Although late in the process, I would have advised scraping rather than carving. A gooseneck scraper is the ideal tool for working within the concave areas of a carve such as this to cut down high areas.
Bondo or equivalent products are good products if used sparingly and for good reason rather than as a rule.
Primer coats are also very useful and cheap ways of checking your substrate's curves or flatness. One trick is to lay down a thin mist coat of black primer or even colour coat over the raw wood (hold the can further away than you would usually do) to show low and high spots as you sand the carve. A hard flat sanding block carries this out on the flat areas (of course) whilst a bendier material (such as a school eraser or a cork block) works within the carve as it conforms to the shape. After this you need to lay down a consistent and solid primer coat.

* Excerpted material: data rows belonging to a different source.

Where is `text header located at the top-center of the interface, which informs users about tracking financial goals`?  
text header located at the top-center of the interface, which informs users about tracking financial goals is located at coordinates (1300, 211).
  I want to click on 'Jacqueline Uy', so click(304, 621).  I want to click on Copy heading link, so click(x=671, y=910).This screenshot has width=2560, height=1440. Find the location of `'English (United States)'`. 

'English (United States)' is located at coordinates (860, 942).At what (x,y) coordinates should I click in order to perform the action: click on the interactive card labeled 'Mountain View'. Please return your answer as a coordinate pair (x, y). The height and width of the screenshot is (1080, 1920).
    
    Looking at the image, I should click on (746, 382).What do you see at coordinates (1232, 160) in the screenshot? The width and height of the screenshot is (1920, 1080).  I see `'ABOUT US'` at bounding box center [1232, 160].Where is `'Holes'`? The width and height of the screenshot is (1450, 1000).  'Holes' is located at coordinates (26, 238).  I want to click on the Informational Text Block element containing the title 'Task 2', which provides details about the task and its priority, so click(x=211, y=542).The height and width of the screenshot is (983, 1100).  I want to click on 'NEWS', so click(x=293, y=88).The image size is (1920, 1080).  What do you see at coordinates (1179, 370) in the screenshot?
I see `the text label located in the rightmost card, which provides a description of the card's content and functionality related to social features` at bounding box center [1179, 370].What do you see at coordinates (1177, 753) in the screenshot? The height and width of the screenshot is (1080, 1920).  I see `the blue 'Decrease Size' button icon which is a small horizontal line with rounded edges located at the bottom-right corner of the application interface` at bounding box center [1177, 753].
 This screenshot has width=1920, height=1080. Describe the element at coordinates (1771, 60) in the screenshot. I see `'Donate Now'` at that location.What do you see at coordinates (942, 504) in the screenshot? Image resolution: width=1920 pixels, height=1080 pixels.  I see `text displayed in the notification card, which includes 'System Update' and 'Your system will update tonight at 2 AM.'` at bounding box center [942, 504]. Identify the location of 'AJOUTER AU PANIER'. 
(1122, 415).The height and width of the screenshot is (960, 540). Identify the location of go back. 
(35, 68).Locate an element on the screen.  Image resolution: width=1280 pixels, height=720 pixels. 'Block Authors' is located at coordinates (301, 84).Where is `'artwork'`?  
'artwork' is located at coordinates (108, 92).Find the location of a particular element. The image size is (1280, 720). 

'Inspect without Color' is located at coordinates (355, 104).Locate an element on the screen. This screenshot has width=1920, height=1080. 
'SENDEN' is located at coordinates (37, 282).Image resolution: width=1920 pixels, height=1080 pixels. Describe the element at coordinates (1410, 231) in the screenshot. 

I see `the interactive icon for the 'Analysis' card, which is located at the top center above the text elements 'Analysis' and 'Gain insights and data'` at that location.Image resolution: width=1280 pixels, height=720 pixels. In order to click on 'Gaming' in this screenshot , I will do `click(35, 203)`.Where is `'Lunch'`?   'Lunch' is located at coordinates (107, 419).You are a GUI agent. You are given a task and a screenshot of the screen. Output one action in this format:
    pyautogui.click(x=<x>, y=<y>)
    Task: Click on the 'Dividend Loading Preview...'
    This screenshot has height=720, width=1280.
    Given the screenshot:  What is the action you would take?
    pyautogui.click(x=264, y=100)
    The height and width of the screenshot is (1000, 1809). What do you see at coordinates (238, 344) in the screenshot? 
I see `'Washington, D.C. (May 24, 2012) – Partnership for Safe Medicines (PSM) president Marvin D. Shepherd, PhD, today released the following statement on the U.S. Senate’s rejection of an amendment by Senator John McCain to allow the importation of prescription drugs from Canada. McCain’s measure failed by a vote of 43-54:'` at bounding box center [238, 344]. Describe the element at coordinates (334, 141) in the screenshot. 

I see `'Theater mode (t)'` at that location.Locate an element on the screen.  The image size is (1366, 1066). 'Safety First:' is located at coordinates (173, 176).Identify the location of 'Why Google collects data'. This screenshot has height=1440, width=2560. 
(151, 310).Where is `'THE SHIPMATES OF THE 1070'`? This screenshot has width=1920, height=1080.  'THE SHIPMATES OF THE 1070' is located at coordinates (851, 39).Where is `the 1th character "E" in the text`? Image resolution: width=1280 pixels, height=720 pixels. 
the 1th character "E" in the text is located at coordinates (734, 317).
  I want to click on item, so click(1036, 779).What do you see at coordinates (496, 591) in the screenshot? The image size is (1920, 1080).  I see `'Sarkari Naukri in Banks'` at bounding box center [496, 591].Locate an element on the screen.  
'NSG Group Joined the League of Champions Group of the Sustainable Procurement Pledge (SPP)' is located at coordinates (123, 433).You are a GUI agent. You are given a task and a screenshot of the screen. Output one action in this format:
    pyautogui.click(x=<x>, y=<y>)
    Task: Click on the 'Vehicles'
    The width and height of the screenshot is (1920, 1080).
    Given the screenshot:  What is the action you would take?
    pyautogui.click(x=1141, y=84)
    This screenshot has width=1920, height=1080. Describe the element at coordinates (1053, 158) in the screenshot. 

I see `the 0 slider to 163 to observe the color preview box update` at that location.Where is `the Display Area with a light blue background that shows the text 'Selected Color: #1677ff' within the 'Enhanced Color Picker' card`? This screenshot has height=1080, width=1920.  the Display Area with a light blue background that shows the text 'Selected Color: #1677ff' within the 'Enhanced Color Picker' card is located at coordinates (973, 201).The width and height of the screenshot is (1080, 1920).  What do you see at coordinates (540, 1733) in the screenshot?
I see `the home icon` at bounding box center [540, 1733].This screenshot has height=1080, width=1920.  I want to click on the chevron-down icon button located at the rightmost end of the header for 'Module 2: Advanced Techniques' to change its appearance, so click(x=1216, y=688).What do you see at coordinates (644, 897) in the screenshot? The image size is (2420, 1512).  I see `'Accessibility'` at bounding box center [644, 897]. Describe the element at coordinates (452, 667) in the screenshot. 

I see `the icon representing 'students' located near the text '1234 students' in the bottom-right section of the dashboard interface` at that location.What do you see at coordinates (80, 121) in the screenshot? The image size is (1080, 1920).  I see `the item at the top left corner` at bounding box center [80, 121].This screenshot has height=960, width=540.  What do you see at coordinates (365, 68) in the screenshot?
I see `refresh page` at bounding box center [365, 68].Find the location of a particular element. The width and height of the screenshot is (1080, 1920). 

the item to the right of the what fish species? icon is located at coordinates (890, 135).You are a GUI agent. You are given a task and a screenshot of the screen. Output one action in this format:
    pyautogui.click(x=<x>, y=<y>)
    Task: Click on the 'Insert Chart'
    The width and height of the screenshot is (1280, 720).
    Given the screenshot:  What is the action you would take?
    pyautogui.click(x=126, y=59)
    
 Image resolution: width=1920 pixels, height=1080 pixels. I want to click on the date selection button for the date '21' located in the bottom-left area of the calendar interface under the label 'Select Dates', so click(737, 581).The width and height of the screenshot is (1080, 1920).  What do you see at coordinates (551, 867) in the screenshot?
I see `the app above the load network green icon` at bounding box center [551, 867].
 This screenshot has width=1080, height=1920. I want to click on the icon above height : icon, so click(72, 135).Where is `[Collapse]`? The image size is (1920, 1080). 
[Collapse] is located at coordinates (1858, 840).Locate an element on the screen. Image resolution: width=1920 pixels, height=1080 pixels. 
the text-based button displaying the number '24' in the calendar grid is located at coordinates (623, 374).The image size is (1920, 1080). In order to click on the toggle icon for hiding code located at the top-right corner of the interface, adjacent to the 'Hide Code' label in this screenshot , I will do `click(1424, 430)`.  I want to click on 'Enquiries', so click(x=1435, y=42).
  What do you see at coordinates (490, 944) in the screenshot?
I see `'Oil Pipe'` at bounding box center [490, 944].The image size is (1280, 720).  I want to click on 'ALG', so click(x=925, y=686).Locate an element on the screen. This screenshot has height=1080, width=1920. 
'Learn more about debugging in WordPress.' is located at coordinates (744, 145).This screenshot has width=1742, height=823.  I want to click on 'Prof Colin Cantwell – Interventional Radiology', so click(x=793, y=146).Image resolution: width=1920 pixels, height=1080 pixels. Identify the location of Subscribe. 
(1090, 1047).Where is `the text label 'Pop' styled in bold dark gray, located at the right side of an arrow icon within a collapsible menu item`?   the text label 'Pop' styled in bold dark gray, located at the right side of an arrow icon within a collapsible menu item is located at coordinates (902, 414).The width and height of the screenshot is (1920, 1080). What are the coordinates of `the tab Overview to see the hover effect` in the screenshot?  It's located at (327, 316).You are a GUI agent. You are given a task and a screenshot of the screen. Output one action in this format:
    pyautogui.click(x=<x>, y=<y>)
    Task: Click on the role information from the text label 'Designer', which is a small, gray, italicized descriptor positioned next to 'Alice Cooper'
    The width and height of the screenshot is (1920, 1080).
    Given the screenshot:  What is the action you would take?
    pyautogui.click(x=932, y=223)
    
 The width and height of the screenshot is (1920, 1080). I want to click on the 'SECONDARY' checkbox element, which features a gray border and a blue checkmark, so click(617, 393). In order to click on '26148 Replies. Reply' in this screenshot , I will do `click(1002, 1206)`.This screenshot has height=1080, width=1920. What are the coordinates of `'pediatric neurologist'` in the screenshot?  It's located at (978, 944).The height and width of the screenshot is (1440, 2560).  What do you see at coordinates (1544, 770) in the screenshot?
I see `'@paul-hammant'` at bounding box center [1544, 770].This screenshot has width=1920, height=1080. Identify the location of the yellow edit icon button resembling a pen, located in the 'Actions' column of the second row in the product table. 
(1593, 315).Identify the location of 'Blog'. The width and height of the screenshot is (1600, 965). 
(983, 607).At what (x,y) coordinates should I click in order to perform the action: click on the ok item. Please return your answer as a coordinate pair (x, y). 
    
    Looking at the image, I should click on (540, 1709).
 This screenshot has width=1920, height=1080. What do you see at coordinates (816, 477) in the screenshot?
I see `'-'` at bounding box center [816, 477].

Primer is an essential intermediary coat between the substrate and the colour coats. Primer grips to wood and paint grips to primer. Paint does not grip wood well. I would not regard it as optional in any way, shape or form. At the very least, it provides an opaque basecoat to work from. Most importantly it ensures top coat adhesion and makes the final finish durable. Primer provides a barrier between relatively solvent-heavy colour coats and the wood, which would otherwise absorb the solvents instead of letting them dissipate outwards into the atmosphere. Meanwhile, your badly cured paint falls off.
I would stop with the paintwork and go back to ensuring that your wood is perfectly even. You can't fix that in the mix later and this is what will cause you to kick yourself more than anything when the build is complete.